The majority of certificates probably use the CN field of the Subject attribute to describe the entity. RFC6125 recommends that the SubjectAltName attribute should be used. But it’s only a recommendation.
Question: Why is this useful to omit the Subject attribute?
This was covered briefly in the other thread that spawned this compatibility testing thread:
We originally thought to do this by copying the serial number field into the subject, but it’s been suggested that the Baseline Requirements would term this “Subject Identity Information,”
Subject Identity Information: Information that identifies the Certificate Subject. Subject Identity Information does not include a domain name listed in the subjectAltName extension or the Subject commonName field.

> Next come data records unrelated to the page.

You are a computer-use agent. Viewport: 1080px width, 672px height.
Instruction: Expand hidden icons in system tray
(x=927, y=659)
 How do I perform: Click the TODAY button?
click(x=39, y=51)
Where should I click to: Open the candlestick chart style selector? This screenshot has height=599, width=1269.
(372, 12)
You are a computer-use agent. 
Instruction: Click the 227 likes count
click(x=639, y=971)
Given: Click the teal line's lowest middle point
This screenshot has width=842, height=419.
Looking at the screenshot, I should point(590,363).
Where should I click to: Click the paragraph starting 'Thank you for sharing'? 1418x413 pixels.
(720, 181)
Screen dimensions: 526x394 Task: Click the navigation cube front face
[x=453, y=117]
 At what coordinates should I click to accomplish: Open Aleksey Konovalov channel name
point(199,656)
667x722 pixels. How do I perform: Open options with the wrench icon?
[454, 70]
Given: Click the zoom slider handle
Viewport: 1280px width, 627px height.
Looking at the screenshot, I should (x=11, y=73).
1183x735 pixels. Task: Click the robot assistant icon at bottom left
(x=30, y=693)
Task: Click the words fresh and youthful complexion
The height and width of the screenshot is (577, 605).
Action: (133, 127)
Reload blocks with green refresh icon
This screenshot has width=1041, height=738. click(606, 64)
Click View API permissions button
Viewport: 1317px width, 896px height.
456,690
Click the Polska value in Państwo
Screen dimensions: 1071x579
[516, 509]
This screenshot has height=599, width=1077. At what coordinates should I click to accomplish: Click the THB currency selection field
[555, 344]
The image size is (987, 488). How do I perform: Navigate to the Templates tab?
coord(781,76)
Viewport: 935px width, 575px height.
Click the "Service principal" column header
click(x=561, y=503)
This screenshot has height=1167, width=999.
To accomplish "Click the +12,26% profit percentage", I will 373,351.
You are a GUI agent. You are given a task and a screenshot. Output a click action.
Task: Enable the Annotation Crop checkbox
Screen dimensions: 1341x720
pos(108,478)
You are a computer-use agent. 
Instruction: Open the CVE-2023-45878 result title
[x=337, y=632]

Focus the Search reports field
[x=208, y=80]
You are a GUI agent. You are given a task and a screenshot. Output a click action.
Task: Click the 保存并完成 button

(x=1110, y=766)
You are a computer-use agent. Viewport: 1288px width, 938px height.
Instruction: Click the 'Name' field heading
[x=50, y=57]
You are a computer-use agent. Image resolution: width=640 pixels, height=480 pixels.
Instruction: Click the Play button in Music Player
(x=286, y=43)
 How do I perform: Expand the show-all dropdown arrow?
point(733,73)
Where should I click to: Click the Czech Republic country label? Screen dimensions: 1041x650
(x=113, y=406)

Since Let’s Encrypt uses the CA/Browser Forum domain-validated OID (2.23.140.1.2.1) in its certificates, the certificates are not supposed to have Subject Identity Information
I think the best short-term solution would probably be to set up a custom test domain that you can continually tweak parameters for.
@cpu Do you think it would be interesting/feasible to do it? As all Let's Encrypt certificate generation is automatic, maybe it's not a good idea to do it now with a Let's Encrypt certificate, but I think it would really show the real compatibility problems (including if the certificate is refused because the chain is not trusted).
Thank you for that contribution. Your website indeed solve the SNI problem. (sadly it use the same cipher list as badssl.com and same DH parameter size)
My understanding: OID = 2.23.140.1.2.1specifies that the certificate is a DV certificate.
But where to find the information that a DV certificate can omit the Subject attribute?